Task instructions =
Quote the stretch of the forum thread below about plastic in an acid/peroxide bucket, from "When possible it" through "was your acid/oxidizer?".

Document extract =

>> START

# I got a Piranha in a bucket...



## crow king (Mar 12, 2012)

My Acid/Peroxide that has dissolved 4 pounds of fingers and now has a bubbler in it has ATE a couple pounds of plastic housed gold plated pins. Within an hour the plastic had turned to a black sludge and had went into both the strainer bucket and lower bucket. I also had in the solution a missing 4 grams of dissolved gold I was waiting to recover after saturated with copper. Any idea on what I am facing with the plastic now going into the solution? CrowKing


----------



## 4metals (Mar 12, 2012)

When possible it is best to incinerate the plastic before going into solution but the plastic has not gone into solution in the true sense of dissolving. It may have softened and formed a thin film but you should be able to filter the solution and be left with dissolved metal in acid. 

Before wasting a lot of time, test the solution with stannous chloride to assure the solution has gold in it. You didn't say how much acid you used or how much oxidizer but 4 pounds is a lot of metal and it is possible you have cemented your gold out already. If so you can roast the residue and redissolve it in acid.


----------



## acpeacemaker (Mar 12, 2012)

From what I've seen its possible you used to much peroxide causing so much heat, in turn making your plastic sludge. I agree incenerate if possible. But what ratio was your acid/oxidizer?


----------



## crow king (Mar 12, 2012)

2 pounds 7oz of board ends is what we added to it last week, (not 4 pound as I mentioned earlier) they were stripped (or dissolved) by the next day, we only recovered 2.6grams from those foils, but this is our first attempt at any recovery. The A/P was made last week with 4000ml HCL and then 2000ml of Peroxide was added. An hour later an additional 1000ml of Peroxide was again added to the solution. In the video, Steve adds another cup the following day, we got this wrong and added too much, too quick. The bucket has had a bubbler running in it for the last 3 days and today the plastic housed pins were added. Took a look in it an hour later and discovered the black plastic sludge. So the gold in solution I was referring to was a guess at last weeks missing grams of weight.


----------



## Geo (Mar 12, 2012)

>> END

Entries for finding text and elements:
>> START

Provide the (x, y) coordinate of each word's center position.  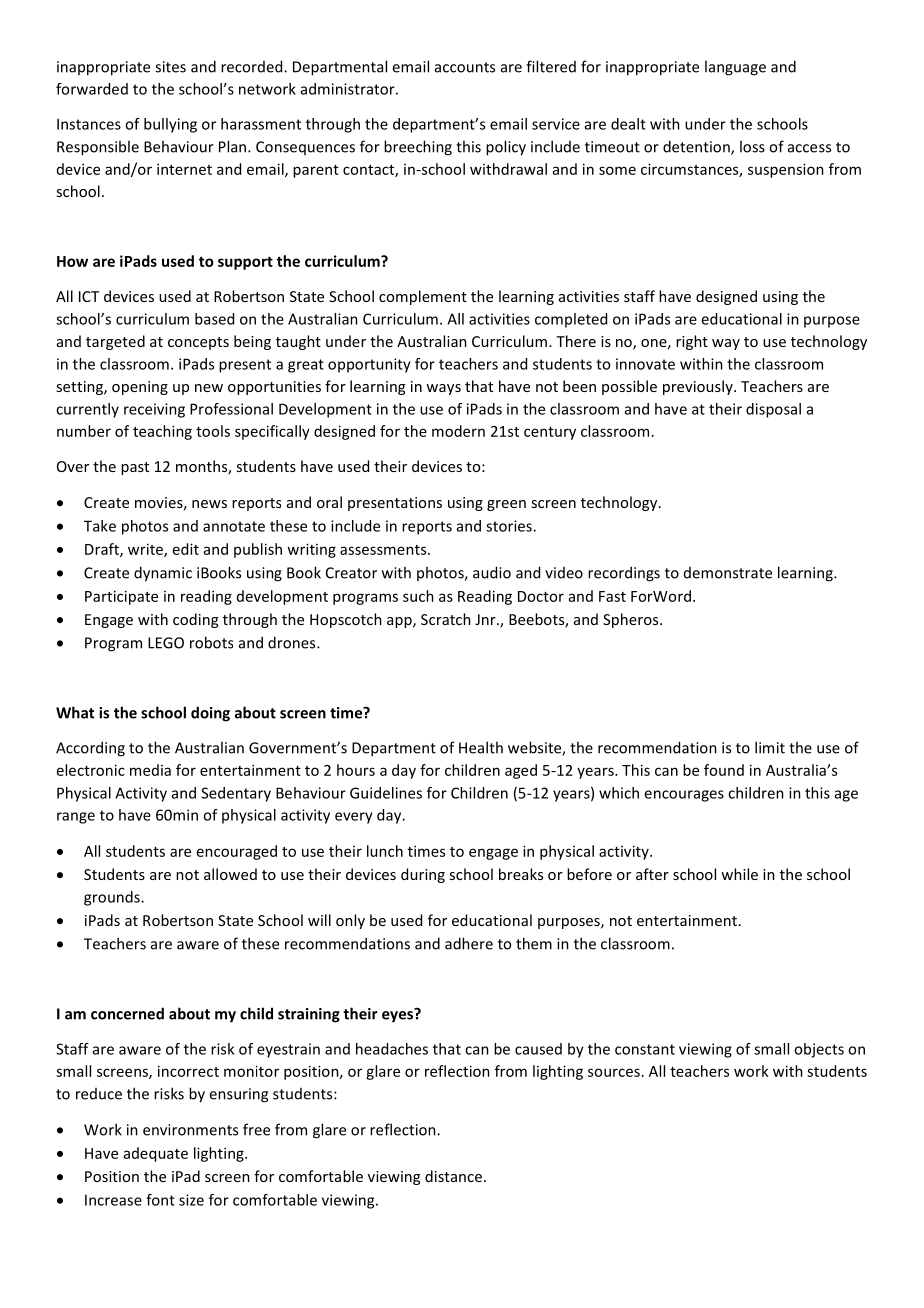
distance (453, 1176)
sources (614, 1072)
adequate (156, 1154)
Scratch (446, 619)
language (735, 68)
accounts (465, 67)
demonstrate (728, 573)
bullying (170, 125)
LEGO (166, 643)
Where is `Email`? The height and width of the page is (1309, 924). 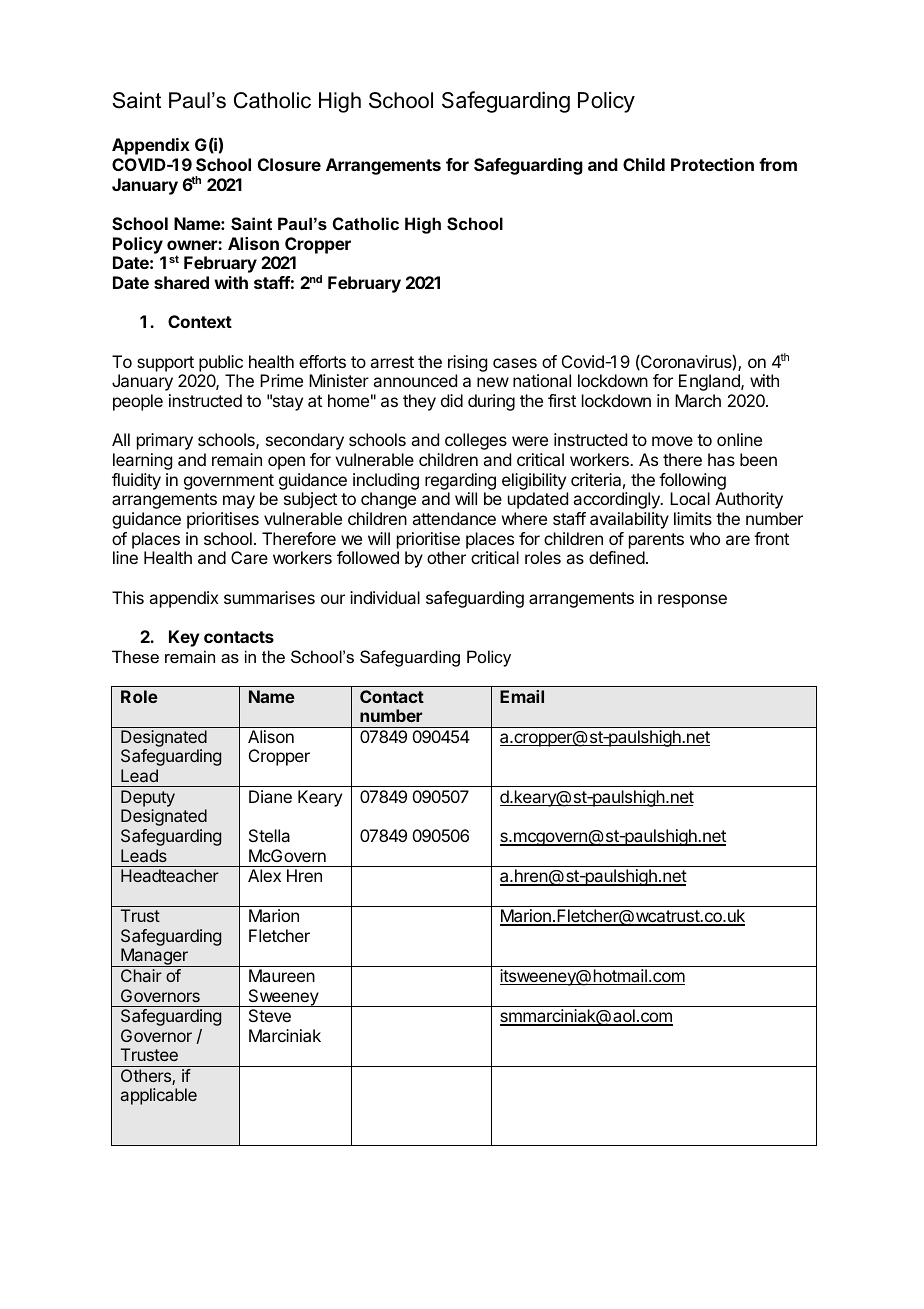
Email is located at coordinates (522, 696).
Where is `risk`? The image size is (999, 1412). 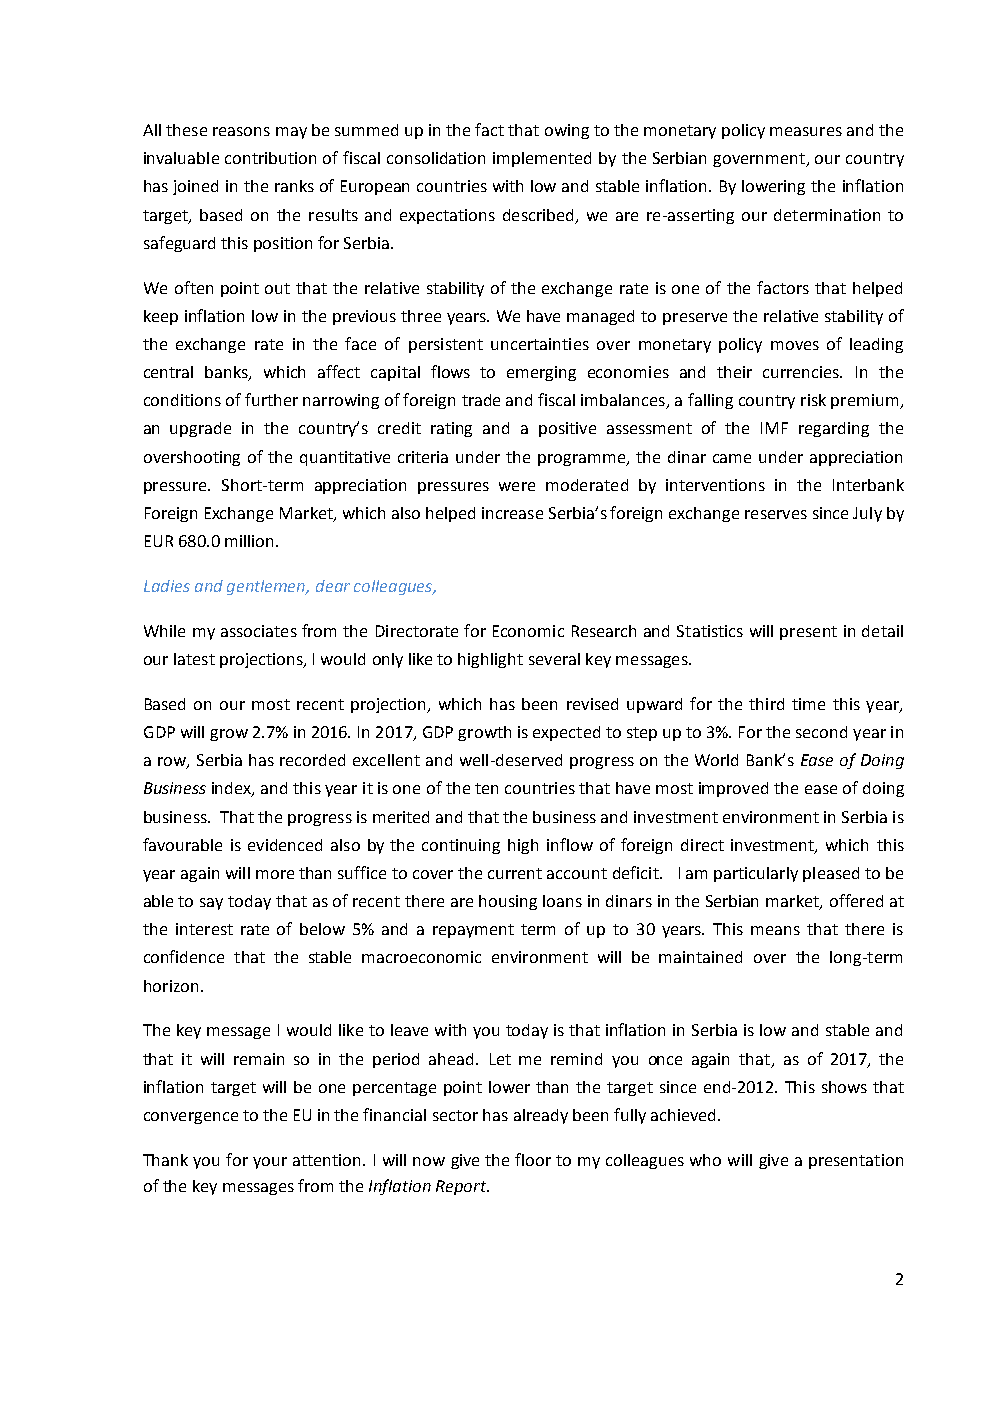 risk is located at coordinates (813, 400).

>> END

Output for this exercise =
When possible it is best to incinerate the plastic before going into solution but the plastic has not gone into solution in the true sense of dissolving. It may have softened and formed a thin film but you should be able to filter the solution and be left with dissolved metal in acid. 

Before wasting a lot of time, test the solution with stannous chloride to assure the solution has gold in it. You didn't say how much acid you used or how much oxidizer but 4 pounds is a lot of metal and it is possible you have cemented your gold out already. If so you can roast the residue and redissolve it in acid.


----------



## acpeacemaker (Mar 12, 2012)

From what I've seen its possible you used to much peroxide causing so much heat, in turn making your plastic sludge. I agree incenerate if possible. But what ratio was your acid/oxidizer?